What the task requires: In the entries below, find the line with "弘扬宪法精神 增强宪法意识 (1370, 708)" and the line with "Name (634, 1483)". Reproduce those two lines and every line between them exactly, and nothing more.

Data records:
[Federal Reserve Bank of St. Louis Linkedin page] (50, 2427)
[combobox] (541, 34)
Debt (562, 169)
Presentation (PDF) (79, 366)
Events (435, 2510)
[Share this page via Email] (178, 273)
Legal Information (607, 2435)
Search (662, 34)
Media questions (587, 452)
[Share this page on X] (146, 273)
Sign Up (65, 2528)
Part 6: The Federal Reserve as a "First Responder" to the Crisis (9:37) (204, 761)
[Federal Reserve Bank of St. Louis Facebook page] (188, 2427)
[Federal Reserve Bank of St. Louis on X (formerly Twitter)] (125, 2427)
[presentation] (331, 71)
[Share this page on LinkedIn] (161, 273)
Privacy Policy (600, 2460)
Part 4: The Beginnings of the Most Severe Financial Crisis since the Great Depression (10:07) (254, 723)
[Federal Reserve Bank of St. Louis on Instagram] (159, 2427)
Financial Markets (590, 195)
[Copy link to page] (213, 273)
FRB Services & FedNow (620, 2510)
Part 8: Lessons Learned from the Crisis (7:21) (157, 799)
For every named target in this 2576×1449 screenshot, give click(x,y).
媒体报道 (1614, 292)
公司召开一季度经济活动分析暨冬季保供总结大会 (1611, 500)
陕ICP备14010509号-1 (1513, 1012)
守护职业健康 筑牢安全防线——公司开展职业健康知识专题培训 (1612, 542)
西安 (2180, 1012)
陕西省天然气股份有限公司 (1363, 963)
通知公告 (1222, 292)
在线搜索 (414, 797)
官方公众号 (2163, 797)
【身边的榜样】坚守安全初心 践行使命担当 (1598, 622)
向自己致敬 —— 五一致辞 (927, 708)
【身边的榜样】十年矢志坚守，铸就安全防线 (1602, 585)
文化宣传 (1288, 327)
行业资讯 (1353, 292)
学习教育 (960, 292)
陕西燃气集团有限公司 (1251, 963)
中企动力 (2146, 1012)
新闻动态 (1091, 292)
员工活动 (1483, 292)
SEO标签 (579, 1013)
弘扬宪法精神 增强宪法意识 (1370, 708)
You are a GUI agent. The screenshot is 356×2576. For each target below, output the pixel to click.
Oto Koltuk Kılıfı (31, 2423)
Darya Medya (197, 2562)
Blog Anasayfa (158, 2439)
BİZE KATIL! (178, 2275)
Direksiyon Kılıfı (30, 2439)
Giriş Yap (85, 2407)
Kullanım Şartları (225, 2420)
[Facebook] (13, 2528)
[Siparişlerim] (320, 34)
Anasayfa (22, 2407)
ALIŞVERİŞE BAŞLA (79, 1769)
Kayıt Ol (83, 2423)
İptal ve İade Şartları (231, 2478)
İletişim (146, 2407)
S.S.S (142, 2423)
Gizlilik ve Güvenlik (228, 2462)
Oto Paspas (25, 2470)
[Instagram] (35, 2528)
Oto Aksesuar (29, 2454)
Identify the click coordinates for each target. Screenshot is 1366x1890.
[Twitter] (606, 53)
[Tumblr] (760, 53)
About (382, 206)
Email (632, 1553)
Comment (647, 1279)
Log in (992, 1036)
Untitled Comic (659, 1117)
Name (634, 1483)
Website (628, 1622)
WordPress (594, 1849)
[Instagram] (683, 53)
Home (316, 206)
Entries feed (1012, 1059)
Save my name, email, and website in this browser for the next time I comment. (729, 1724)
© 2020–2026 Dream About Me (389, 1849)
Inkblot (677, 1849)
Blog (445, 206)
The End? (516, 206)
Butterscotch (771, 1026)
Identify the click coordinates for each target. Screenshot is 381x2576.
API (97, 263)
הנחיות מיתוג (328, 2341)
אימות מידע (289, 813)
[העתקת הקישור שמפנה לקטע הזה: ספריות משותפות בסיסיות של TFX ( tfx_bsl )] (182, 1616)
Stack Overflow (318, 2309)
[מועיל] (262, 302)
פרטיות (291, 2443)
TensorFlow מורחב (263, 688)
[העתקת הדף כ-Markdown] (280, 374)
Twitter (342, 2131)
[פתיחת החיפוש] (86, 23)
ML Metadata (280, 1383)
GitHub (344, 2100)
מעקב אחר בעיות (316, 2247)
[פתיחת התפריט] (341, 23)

Exercise result:
弘扬宪法精神 增强宪法意识 (1370, 708)
You are a GUI agent. The screenshot is 356×2576. For each target below, output the pixel to click.
Oto Koltuk Kılıfı (31, 2423)
Darya Medya (197, 2562)
Blog Anasayfa (158, 2439)
BİZE KATIL! (178, 2275)
Direksiyon Kılıfı (30, 2439)
Giriş Yap (85, 2407)
Kullanım Şartları (225, 2420)
[Facebook] (13, 2528)
[Siparişlerim] (320, 34)
Anasayfa (22, 2407)
ALIŞVERİŞE BAŞLA (79, 1769)
Kayıt Ol (83, 2423)
İptal ve İade Şartları (231, 2478)
İletişim (146, 2407)
S.S.S (142, 2423)
Gizlilik ve Güvenlik (228, 2462)
Oto Paspas (25, 2470)
[Instagram] (35, 2528)
Oto Aksesuar (29, 2454)
Identify the click coordinates for each target. Screenshot is 1366x1890.
[Twitter] (606, 53)
[Tumblr] (760, 53)
About (382, 206)
Email (632, 1553)
Comment (647, 1279)
Log in (992, 1036)
Untitled Comic (659, 1117)
Name (634, 1483)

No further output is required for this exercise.